=== Begin Enclosure ===

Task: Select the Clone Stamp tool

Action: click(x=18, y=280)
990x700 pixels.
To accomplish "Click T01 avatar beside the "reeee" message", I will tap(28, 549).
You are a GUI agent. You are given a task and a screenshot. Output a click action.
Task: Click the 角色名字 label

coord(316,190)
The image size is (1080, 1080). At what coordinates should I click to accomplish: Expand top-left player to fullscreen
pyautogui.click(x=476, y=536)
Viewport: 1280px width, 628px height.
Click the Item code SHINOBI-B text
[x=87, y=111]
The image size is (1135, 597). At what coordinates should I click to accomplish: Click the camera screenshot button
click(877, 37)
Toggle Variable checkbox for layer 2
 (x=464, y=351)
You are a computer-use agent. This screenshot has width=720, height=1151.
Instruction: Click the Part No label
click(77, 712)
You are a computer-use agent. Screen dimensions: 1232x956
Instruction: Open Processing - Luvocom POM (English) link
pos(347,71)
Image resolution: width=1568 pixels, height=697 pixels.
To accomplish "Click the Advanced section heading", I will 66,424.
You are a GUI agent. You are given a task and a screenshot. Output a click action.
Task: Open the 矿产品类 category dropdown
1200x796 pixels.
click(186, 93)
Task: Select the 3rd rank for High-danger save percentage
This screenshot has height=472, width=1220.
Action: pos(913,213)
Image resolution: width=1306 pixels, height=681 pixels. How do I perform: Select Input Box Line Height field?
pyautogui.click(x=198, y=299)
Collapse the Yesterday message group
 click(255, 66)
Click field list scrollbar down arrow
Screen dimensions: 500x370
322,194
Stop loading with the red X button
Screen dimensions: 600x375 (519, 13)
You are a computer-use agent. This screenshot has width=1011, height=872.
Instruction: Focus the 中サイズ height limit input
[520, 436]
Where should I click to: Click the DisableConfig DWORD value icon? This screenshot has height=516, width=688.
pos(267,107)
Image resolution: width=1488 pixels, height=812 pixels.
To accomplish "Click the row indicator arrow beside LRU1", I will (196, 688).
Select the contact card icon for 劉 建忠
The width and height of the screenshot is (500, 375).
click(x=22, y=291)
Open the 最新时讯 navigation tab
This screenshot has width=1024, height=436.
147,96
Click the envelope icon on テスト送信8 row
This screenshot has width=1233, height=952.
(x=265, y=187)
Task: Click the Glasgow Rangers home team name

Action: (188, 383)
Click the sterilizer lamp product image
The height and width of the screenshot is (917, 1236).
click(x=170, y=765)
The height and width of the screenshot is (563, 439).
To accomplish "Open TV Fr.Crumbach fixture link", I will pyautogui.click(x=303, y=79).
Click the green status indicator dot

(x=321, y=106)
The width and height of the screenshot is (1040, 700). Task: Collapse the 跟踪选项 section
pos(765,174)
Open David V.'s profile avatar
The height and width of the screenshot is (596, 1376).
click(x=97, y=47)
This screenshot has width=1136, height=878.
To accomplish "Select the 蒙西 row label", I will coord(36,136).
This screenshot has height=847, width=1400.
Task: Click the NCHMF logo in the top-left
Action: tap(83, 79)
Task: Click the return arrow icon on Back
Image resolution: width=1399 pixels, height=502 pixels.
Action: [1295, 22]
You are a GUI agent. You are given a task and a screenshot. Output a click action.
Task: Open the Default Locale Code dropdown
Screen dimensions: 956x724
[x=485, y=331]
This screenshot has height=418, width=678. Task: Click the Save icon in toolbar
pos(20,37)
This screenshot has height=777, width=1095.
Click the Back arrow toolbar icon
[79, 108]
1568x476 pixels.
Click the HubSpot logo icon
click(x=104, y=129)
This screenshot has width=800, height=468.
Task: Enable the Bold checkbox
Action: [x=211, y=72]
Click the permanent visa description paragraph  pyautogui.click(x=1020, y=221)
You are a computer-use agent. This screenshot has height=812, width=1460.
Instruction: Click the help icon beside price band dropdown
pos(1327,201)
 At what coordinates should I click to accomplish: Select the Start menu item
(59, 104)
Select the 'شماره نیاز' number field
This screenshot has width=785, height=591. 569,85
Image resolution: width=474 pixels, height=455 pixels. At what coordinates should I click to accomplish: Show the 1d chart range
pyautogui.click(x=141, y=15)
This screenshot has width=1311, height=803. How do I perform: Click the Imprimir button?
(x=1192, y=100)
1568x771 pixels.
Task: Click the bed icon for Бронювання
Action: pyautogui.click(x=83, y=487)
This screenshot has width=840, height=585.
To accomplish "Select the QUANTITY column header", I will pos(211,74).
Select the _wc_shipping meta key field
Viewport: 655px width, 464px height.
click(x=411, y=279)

=== End Enclosure ===

Every record should be output precisely as it was given.

Task: Select the Clone Stamp tool

Action: click(x=18, y=280)
990x700 pixels.
To accomplish "Click T01 avatar beside the "reeee" message", I will tap(28, 549).
You are a GUI agent. You are given a task and a screenshot. Output a click action.
Task: Click the 角色名字 label

coord(316,190)
The image size is (1080, 1080). At what coordinates should I click to accomplish: Expand top-left player to fullscreen
pyautogui.click(x=476, y=536)
Viewport: 1280px width, 628px height.
Click the Item code SHINOBI-B text
[x=87, y=111]
The image size is (1135, 597). At what coordinates should I click to accomplish: Click the camera screenshot button
click(877, 37)
Toggle Variable checkbox for layer 2
 (x=464, y=351)
You are a computer-use agent. This screenshot has width=720, height=1151.
Instruction: Click the Part No label
click(77, 712)
You are a computer-use agent. Screen dimensions: 1232x956
Instruction: Open Processing - Luvocom POM (English) link
pos(347,71)
Image resolution: width=1568 pixels, height=697 pixels.
To accomplish "Click the Advanced section heading", I will 66,424.
You are a GUI agent. You are given a task and a screenshot. Output a click action.
Task: Open the 矿产品类 category dropdown
1200x796 pixels.
click(186, 93)
Task: Select the 3rd rank for High-danger save percentage
This screenshot has height=472, width=1220.
Action: pos(913,213)
Image resolution: width=1306 pixels, height=681 pixels. How do I perform: Select Input Box Line Height field?
pyautogui.click(x=198, y=299)
Collapse the Yesterday message group
 click(255, 66)
Click field list scrollbar down arrow
Screen dimensions: 500x370
322,194
Stop loading with the red X button
Screen dimensions: 600x375 (519, 13)
You are a computer-use agent. This screenshot has width=1011, height=872.
Instruction: Focus the 中サイズ height limit input
[520, 436]
Where should I click to: Click the DisableConfig DWORD value icon? This screenshot has height=516, width=688.
pos(267,107)
Image resolution: width=1488 pixels, height=812 pixels.
To accomplish "Click the row indicator arrow beside LRU1", I will (196, 688).
Select the contact card icon for 劉 建忠
The width and height of the screenshot is (500, 375).
click(x=22, y=291)
Open the 最新时讯 navigation tab
This screenshot has width=1024, height=436.
147,96
Click the envelope icon on テスト送信8 row
This screenshot has width=1233, height=952.
(x=265, y=187)
Task: Click the Glasgow Rangers home team name

Action: (188, 383)
Click the sterilizer lamp product image
The height and width of the screenshot is (917, 1236).
click(x=170, y=765)
The height and width of the screenshot is (563, 439).
To accomplish "Open TV Fr.Crumbach fixture link", I will pyautogui.click(x=303, y=79).
Click the green status indicator dot

(x=321, y=106)
The width and height of the screenshot is (1040, 700). Task: Collapse the 跟踪选项 section
pos(765,174)
Open David V.'s profile avatar
The height and width of the screenshot is (596, 1376).
click(x=97, y=47)
This screenshot has width=1136, height=878.
To accomplish "Select the 蒙西 row label", I will coord(36,136).
This screenshot has height=847, width=1400.
Task: Click the NCHMF logo in the top-left
Action: tap(83, 79)
Task: Click the return arrow icon on Back
Image resolution: width=1399 pixels, height=502 pixels.
Action: [1295, 22]
You are a GUI agent. You are given a task and a screenshot. Output a click action.
Task: Open the Default Locale Code dropdown
Screen dimensions: 956x724
[x=485, y=331]
This screenshot has height=418, width=678. Task: Click the Save icon in toolbar
pos(20,37)
This screenshot has height=777, width=1095.
Click the Back arrow toolbar icon
[79, 108]
1568x476 pixels.
Click the HubSpot logo icon
click(x=104, y=129)
This screenshot has width=800, height=468.
Task: Enable the Bold checkbox
Action: [x=211, y=72]
Click the permanent visa description paragraph  pyautogui.click(x=1020, y=221)
You are a computer-use agent. This screenshot has height=812, width=1460.
Instruction: Click the help icon beside price band dropdown
pos(1327,201)
 At what coordinates should I click to accomplish: Select the Start menu item
(59, 104)
Select the 'شماره نیاز' number field
This screenshot has width=785, height=591. 569,85
Image resolution: width=474 pixels, height=455 pixels. At what coordinates should I click to accomplish: Show the 1d chart range
pyautogui.click(x=141, y=15)
This screenshot has width=1311, height=803. How do I perform: Click the Imprimir button?
(x=1192, y=100)
1568x771 pixels.
Task: Click the bed icon for Бронювання
Action: pyautogui.click(x=83, y=487)
This screenshot has width=840, height=585.
To accomplish "Select the QUANTITY column header", I will pos(211,74).
Select the _wc_shipping meta key field
Viewport: 655px width, 464px height.
click(x=411, y=279)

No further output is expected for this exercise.